WORK INSTRUCTIONS
a) In the post about bringing a five-month-old to a shoot, rewrite everything from "A Day in the" down to "than I imagined.", changing "crew" to "team".
b) Answer these from the post about bringing a five-month-old to a shoot:
(i) What time did the alarm go off?
(ii) At what times had the author already been awake with Robin before that?
(iii) What time did they arrive at the location?
c) Continue the post about bringing a five-month-old to a shoot from its final sentence.

PASSAGE
------
BTS: Bringing a 5 month old to a shoot

BTS: Bringing a 5 month old to a shoot

By Lauren Kelly

A Day in the Life: Building ETAPE With Robin

The alarm went off at 5am. I'd already been awake twice with Robin—once at 2am, once at 4:30am. Sleep deprivation had become a familiar baseline. I packed the car with the photoshoot kit: the clothes, the props, the backdrops. And Robin.

We arrived at the location at 7am. The crew was already setting up. Robin was awake. Alert. Fed. I thought: maybe this will be easier than I imagined.

Wrong. Very wrong, 

The Reality of Bringing a Five-Month-Old to a Professional Shoot

It turns out a five-month-old doesn't understand direction. Robin didn't grasp that  the lighting was perfect so she'd need to wait for a feed, or that the nice model war going to cuddle her, not drop her off at an orphanage. She existed in her own logic—on a normal shoot time revolves around the collection, with a Robin on set, time revolved around what we could do between her needs.
------
STORED DATA
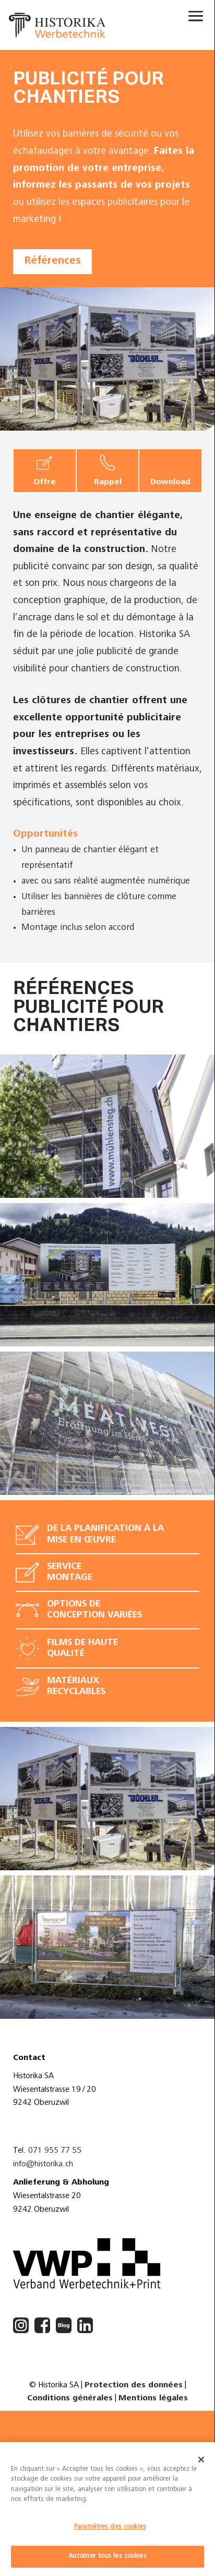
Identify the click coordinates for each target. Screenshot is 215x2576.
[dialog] (107, 2509)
------
FINAL ANSWERS
a)
A Day in the Life: Building ETAPE With Robin

The alarm went off at 5am. I'd already been awake twice with Robin—once at 2am, once at 4:30am. Sleep deprivation had become a familiar baseline. I packed the car with the photoshoot kit: the clothes, the props, the backdrops. And Robin.

We arrived at the location at 7am. The team was already setting up. Robin was awake. Alert. Fed. I thought: maybe this will be easier than I imagined.

b)
(i) 5am
(ii) 2am and 4:30am
(iii) 7am

c)
Asking for and accepting help

My mum-in-law arrived mid-morning. I'd called her the night before in a panic. Not because I couldn't handle it, but because I was smart enough to know that I couldn't handle it alone. Even then, every crew member still took turns holding her between shots—the photographer's assistant, the stylist, the producer. Robin became communal property, and that was okay. It had to be.

The day was 10 hours long. I breastfed her five times? I lost count. So every person on set say my boobs, again I'd say not usual at a fashion shoot, but the norm now for me.

What It Actually Means

I spent the drive home thinking about why I'd insisted on this. On bringing my five-month-old to a professional photoshoot. On building a maternity fashion company while existing in the thick of early motherhood.

The answer isn't clean or inspirational. It's practical.

I built ETAPE because I know what it feels like to be pregnant. To have your body change in ways you didn't anticipate. To want clothes that fit and feel like you—not soft, not apologetic, not designed to make you smaller. Clothes that let you take up space exactly as you are.

I'm building ETAPE because I'm living it right now. Not as memory, not as research, but as the lived daily reality of being a woman with a body that has changed, that continues to change.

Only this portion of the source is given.